Future Work (cycle-2 polish)

1. Flip 01-test.yml to event: [push, pull_request, manual] once the per-run wall-clock on the arm64 agent is characterised (target: ≤ 15 min for the Reality Gate replay set). Re-add depends_on: [01-test] to 02-build-push.yml.
2. Author docker/companion-jetson.Dockerfile (containerization.md Next Steps #2) → add a third build-push step writing to azaion/gps-denied-onboard:<branch>-arm. Once this lands, the cycle-1 companion-tier1 push may continue or be retired depending on whether dev workflows need a registry-served Tier-1 image.
3. Coordinate parent-suite Jetson compose edit (containerization.md Next Steps #3) — add fdr-data, tile-data, /run/azaion, FC + camera device passthrough mounts to the gps-denied-onboard service block in ../_infra/deploy/jetson/docker-compose.yml. Cross-submodule; record in _docs/_process_leftovers/ if not editable in this cycle.
4. Reconcile Plan-phase CI doc — rewrite _docs/02_document/deployment/ci_cd_pipeline.md against this cycle-1 Woodpecker reality (or formally retain it as the architectural target with a "current state" pointer to this file). Owned by autodev's existing-code Step 13 (Update Docs).
5. In-pipeline lint stage — add a ruff check + mypy --strict lane (parallel to e2e, before it) so lint failures gate 01-test.yml at the cheap end.
6. In-pipeline coverage gate — extend the e2e-runner ENTRYPOINT to pytest --cov=src/gps_denied_onboard --cov-fail-under=75 --cov-report=xml:/results/coverage.xml -q /opt/tests/e2e/ + a report step publishing the XML.

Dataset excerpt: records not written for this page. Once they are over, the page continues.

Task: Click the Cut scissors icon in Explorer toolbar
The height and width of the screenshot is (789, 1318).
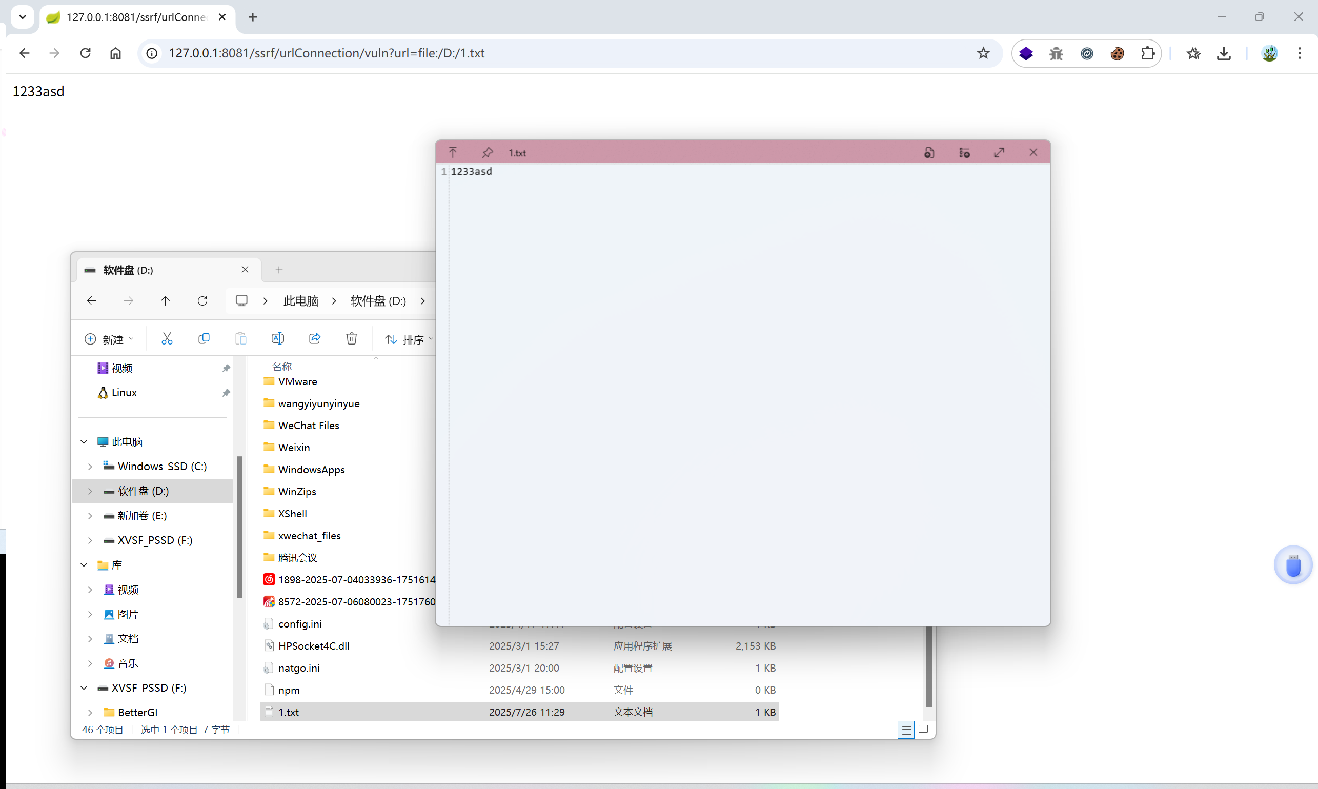Action: click(x=167, y=339)
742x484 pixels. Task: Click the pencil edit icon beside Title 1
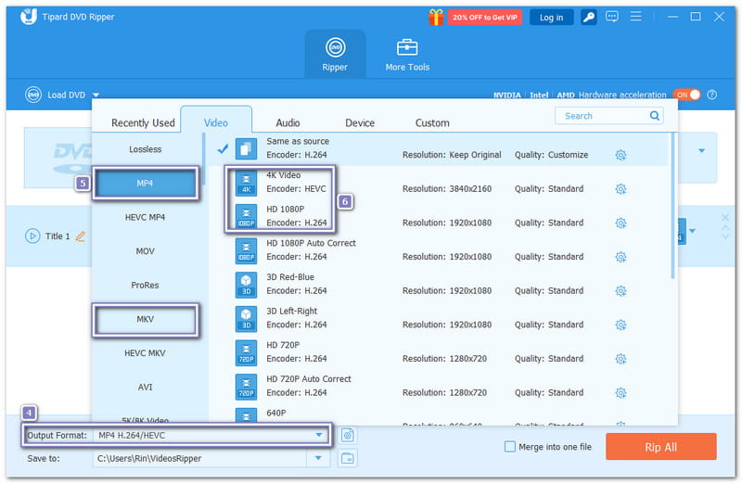(x=81, y=236)
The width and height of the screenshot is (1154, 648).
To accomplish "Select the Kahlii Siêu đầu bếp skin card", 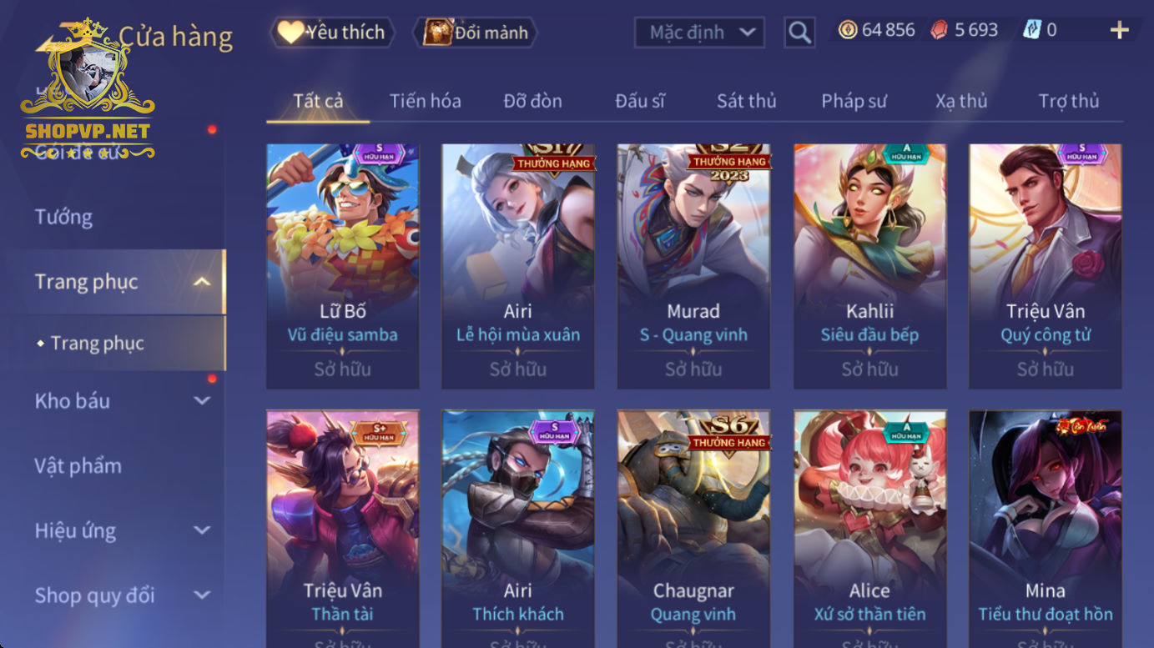I will 869,266.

7. In-pipeline security gate — add pip-audit + trivy image steps; gate on the OpenCV pin per _docs/_process_leftovers/2026-05-11_d_cross_cve_1_opencv_pin_deferred.md.
8. Per-repo Slack notification — wire the suite Slack channel (#gps-denied-ci per Plan-phase doc).
9. Tier-2 e2e on Jetson hardware (NFT lane per Plan-phase doc) — separate Woodpecker pipeline or matrix entry once the Tier-2 runner availability is confirmed (deploy_status_report.md blocker #3, AZ-592 / AZ-593).